EXACTLY! She hit the nail on the head. If perfection is the instigator of self-defeat, your shoulds are the driver. Shoulds control from fear and guilt, making you feel bad for anything and everything that’s not in perfect alignment with how you “should” be. By believing she had no right to experience defeat or despair, she inadvertently asked both to pull up a chair and stay for a while.
The only way to stop the replay of negative thoughts is to fully and honestly acknowledge them, then consciously choose another thought pattern.
By seeing your despair and honoring its existence, it has room to shift and make way for feelings of compassion and tenderness. The exact feelings you were looking for the entire time.

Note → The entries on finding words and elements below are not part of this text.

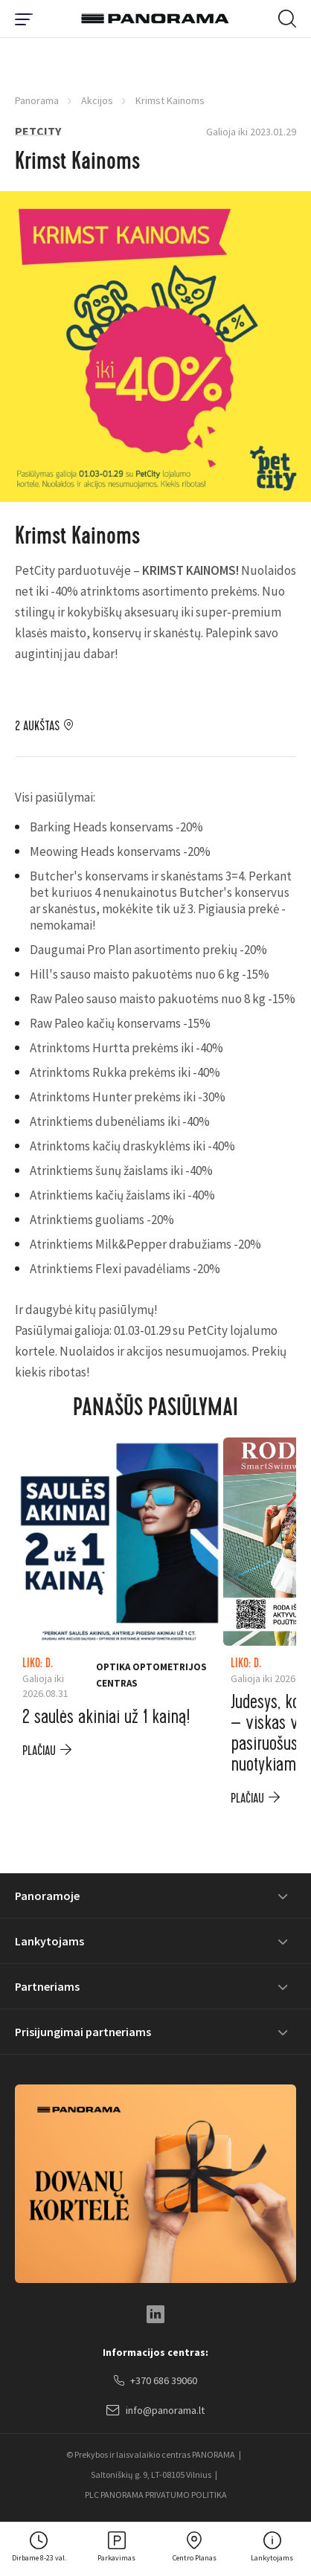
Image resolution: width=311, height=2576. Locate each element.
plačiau (39, 1751)
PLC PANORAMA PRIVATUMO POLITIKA (156, 2494)
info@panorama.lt (155, 2410)
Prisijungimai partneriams (83, 2031)
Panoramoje (47, 1895)
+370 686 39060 (155, 2381)
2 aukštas (37, 726)
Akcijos (97, 100)
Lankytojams (49, 1940)
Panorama (37, 100)
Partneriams (47, 1986)
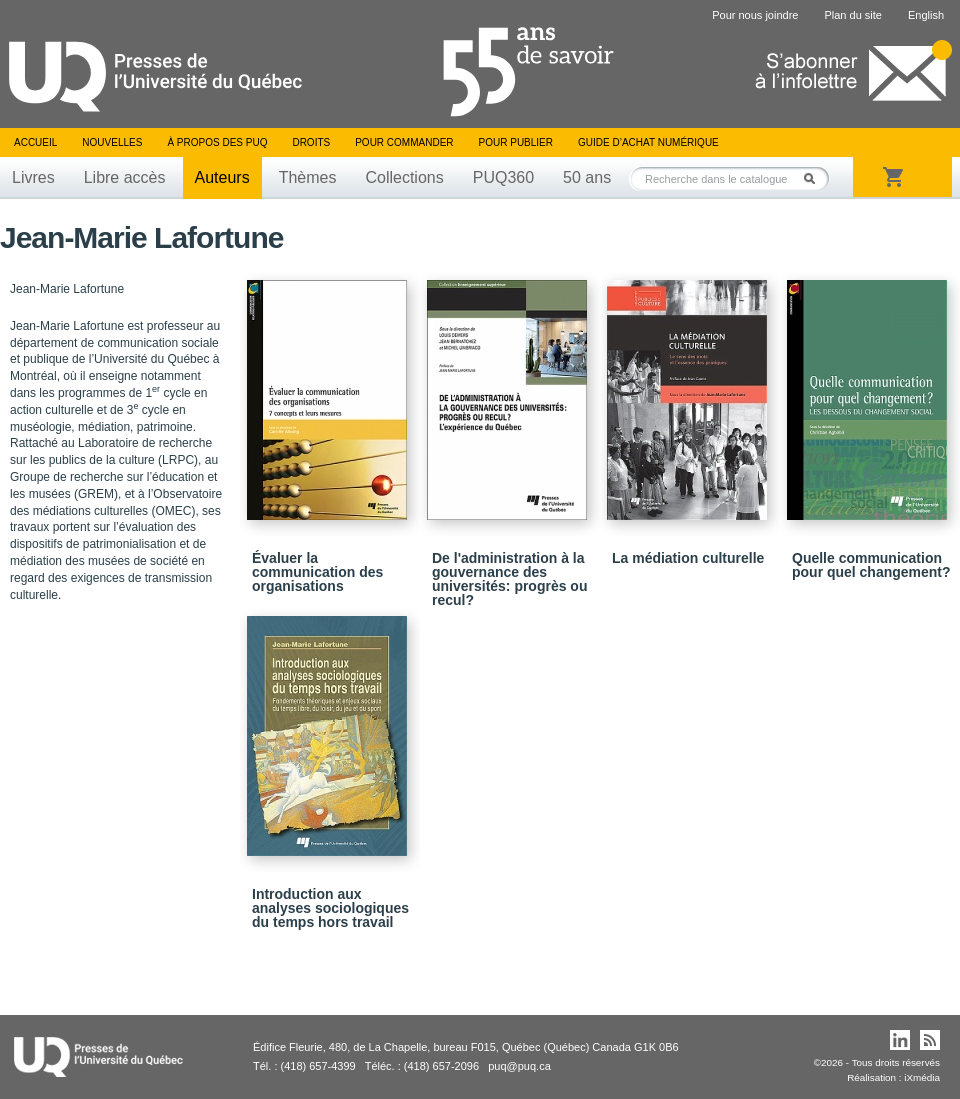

So how can you begin to acknowledge your feelings?
When you get into the despair replay cycle, ask yourself:
Where is this feeling in my body?
What is the sensation attached to the feeling?
If the feeling could speak, what would it say?
What would the feeling ask for to comfort and soothe it?
As you ask these questions, notice how the ice cap of judgment begins to melt leaving a ring of compassion.